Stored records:

BEGIN

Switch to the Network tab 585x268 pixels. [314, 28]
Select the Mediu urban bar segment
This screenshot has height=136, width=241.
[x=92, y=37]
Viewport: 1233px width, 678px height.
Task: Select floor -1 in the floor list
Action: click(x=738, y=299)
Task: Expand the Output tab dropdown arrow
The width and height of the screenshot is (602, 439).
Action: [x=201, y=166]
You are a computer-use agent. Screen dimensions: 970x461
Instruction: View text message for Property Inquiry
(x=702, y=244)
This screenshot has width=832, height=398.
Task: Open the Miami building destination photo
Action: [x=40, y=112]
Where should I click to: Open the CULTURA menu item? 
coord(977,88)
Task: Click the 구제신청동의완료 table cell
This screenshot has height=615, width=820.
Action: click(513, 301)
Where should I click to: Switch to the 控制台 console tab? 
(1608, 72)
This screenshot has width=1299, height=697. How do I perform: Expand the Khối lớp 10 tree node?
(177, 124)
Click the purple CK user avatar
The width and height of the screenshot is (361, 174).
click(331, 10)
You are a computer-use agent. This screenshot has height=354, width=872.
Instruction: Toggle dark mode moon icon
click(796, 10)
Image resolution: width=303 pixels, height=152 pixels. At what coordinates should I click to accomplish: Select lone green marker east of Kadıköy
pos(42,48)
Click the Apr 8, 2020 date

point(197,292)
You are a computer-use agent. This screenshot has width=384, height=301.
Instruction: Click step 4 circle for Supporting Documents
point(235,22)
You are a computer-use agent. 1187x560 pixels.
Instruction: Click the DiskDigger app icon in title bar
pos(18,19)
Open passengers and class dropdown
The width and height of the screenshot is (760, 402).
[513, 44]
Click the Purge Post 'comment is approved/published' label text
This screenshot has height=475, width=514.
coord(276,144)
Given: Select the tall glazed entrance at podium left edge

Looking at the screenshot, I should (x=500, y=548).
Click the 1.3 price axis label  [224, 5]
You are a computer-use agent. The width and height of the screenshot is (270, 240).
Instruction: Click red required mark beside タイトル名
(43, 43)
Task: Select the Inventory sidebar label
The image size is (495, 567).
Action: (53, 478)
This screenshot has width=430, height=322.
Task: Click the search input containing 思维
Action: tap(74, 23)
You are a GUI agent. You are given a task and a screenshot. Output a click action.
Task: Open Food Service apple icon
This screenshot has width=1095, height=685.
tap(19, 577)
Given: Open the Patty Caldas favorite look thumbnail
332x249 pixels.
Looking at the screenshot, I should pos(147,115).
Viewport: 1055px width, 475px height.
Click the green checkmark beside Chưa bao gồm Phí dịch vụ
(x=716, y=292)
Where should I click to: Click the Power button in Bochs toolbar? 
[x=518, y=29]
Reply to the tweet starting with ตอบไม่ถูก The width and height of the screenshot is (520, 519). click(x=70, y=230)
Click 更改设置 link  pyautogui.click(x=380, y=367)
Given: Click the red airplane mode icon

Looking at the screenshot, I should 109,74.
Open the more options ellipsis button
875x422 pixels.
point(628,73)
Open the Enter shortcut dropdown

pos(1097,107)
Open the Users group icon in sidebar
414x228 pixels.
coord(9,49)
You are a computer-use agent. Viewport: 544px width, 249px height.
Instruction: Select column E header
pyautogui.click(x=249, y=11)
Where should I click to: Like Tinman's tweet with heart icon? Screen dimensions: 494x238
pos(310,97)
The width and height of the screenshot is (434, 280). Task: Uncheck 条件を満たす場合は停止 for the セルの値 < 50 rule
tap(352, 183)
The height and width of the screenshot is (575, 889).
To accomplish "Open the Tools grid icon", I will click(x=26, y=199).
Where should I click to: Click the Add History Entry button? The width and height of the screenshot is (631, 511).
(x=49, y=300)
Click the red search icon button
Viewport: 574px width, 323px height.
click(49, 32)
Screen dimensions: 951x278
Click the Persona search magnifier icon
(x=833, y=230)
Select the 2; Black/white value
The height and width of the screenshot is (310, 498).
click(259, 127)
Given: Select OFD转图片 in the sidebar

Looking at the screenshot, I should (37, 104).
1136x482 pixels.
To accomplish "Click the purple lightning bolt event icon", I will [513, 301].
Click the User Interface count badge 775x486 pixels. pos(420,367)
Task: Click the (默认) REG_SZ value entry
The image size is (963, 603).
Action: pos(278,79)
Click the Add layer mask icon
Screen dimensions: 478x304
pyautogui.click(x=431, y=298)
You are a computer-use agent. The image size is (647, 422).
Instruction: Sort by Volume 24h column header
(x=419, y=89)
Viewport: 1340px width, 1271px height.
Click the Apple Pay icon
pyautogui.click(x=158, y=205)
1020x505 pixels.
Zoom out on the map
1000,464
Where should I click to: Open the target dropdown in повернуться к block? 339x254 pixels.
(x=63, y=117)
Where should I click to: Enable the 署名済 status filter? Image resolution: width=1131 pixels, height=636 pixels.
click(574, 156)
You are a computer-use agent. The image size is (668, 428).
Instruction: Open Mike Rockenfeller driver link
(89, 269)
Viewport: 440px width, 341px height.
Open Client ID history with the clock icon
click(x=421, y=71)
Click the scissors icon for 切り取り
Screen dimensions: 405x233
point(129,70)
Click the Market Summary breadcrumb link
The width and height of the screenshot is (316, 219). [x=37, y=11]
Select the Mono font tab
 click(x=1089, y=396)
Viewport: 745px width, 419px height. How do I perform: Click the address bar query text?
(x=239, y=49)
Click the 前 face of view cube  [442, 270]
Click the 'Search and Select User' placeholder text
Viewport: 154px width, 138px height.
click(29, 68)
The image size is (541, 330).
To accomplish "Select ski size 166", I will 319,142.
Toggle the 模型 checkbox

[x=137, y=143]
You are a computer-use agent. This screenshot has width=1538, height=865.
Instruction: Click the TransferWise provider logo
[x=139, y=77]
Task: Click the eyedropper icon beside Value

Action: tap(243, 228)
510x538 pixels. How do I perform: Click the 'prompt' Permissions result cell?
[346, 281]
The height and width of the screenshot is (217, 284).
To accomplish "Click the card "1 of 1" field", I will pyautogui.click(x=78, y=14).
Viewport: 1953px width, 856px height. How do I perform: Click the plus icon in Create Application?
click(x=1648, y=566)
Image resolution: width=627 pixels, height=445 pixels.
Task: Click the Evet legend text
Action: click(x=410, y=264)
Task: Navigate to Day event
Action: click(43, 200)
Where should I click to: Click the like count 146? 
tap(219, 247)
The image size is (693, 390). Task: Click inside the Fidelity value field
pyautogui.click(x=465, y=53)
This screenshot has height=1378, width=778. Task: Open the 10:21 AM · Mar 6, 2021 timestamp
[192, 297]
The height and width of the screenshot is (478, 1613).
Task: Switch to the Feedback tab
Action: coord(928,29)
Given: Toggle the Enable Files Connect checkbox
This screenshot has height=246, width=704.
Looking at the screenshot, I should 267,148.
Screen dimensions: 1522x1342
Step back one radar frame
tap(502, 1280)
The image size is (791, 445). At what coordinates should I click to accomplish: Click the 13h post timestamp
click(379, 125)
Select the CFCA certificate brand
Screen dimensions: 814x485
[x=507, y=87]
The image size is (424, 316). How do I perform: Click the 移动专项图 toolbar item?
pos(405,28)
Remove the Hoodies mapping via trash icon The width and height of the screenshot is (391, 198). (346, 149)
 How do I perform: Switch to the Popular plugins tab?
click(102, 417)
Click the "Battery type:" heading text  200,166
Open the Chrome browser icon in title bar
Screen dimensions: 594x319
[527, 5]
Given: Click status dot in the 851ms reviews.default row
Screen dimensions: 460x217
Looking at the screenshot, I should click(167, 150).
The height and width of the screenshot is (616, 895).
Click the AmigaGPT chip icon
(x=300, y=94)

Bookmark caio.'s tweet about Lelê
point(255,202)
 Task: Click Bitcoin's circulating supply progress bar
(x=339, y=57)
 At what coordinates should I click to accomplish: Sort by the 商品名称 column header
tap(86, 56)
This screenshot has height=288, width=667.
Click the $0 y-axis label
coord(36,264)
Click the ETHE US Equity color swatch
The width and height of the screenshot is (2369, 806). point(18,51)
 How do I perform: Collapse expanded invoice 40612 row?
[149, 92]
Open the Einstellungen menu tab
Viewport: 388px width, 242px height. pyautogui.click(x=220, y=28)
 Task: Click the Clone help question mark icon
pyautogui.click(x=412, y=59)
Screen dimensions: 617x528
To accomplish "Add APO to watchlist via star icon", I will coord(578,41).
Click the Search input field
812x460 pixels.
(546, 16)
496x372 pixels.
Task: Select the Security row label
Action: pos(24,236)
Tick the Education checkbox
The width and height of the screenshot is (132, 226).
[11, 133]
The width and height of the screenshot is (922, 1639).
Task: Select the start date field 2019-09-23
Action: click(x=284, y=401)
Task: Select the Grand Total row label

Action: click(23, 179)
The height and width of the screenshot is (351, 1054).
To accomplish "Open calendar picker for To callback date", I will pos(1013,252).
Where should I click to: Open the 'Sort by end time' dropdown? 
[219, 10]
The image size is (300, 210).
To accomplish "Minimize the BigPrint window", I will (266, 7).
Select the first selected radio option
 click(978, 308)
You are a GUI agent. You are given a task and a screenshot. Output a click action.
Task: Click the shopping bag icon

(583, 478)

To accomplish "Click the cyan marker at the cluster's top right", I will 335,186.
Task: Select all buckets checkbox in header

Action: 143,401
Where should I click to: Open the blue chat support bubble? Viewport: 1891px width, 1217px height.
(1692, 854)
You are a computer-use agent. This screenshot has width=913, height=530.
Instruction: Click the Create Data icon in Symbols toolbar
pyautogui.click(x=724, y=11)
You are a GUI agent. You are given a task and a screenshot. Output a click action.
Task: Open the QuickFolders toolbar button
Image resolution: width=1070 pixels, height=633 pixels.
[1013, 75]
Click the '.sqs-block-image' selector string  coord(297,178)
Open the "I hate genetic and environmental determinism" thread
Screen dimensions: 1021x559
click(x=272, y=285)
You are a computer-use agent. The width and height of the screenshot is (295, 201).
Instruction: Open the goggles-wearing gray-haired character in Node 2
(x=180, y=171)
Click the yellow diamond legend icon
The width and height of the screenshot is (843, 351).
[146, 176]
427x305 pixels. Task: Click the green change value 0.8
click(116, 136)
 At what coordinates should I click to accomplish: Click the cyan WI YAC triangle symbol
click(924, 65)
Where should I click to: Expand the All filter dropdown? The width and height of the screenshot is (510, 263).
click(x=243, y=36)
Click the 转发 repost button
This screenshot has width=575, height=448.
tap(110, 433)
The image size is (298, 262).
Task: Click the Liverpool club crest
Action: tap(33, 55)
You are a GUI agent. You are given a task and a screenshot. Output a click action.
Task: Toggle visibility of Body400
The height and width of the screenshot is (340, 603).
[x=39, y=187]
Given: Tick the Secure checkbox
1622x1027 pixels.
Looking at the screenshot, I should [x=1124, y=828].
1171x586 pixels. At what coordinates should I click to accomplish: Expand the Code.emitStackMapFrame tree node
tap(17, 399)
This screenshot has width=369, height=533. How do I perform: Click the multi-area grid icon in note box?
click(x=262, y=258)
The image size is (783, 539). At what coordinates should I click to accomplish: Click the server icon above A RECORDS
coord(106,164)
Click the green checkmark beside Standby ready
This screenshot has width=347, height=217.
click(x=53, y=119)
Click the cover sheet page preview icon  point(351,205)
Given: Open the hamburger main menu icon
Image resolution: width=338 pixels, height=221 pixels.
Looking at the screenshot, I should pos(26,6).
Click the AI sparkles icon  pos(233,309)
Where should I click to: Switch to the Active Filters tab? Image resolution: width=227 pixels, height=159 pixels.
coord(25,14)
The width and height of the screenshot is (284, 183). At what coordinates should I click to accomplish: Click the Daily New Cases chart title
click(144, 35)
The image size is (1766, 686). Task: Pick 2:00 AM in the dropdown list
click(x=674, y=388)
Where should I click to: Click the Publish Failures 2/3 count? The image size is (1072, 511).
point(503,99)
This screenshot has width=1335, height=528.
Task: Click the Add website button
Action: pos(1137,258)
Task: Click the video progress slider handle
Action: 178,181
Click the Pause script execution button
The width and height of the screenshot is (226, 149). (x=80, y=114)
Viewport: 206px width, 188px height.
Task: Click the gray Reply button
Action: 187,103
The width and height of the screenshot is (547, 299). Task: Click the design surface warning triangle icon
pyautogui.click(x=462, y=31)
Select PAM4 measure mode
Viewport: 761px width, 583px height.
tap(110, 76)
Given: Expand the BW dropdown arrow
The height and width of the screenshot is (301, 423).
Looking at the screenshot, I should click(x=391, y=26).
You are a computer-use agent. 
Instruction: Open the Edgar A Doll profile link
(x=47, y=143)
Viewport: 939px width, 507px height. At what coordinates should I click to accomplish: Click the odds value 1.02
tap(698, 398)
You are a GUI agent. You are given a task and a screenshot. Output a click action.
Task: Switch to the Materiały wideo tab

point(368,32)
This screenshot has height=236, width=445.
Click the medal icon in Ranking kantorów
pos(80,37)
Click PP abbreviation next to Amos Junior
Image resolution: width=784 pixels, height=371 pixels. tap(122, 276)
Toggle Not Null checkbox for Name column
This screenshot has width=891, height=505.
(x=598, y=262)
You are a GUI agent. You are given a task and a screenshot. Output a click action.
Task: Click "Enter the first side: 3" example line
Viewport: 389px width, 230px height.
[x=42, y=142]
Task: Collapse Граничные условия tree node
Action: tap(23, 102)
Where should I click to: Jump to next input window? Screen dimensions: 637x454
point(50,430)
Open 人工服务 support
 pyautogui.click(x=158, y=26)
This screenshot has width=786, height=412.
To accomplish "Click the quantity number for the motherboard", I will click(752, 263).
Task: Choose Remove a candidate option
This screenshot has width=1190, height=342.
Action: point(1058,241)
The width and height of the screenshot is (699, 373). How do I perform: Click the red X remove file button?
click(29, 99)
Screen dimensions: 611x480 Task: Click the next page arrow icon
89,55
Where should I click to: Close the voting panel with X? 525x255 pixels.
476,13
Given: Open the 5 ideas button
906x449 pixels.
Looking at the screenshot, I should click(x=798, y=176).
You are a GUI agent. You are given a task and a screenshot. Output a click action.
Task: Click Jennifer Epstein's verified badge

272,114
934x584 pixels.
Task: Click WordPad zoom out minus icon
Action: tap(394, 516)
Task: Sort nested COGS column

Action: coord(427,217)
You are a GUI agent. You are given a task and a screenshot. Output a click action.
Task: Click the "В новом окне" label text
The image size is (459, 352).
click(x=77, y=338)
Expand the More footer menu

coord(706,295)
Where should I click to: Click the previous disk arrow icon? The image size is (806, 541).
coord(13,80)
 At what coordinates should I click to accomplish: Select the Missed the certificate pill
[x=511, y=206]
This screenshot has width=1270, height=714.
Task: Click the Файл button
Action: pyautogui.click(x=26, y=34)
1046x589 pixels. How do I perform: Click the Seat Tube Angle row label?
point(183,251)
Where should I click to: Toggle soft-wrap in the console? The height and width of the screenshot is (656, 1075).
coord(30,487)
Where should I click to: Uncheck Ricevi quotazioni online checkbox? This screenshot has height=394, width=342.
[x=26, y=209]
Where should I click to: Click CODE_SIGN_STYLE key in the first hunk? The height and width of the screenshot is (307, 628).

END

• **Directions for this task**: Extract every line of the records above that contains the word "purple".

• **Solved exercise**:
Click the purple CK user avatar
To accomplish "Click the purple lightning bolt event icon", I will [513, 301].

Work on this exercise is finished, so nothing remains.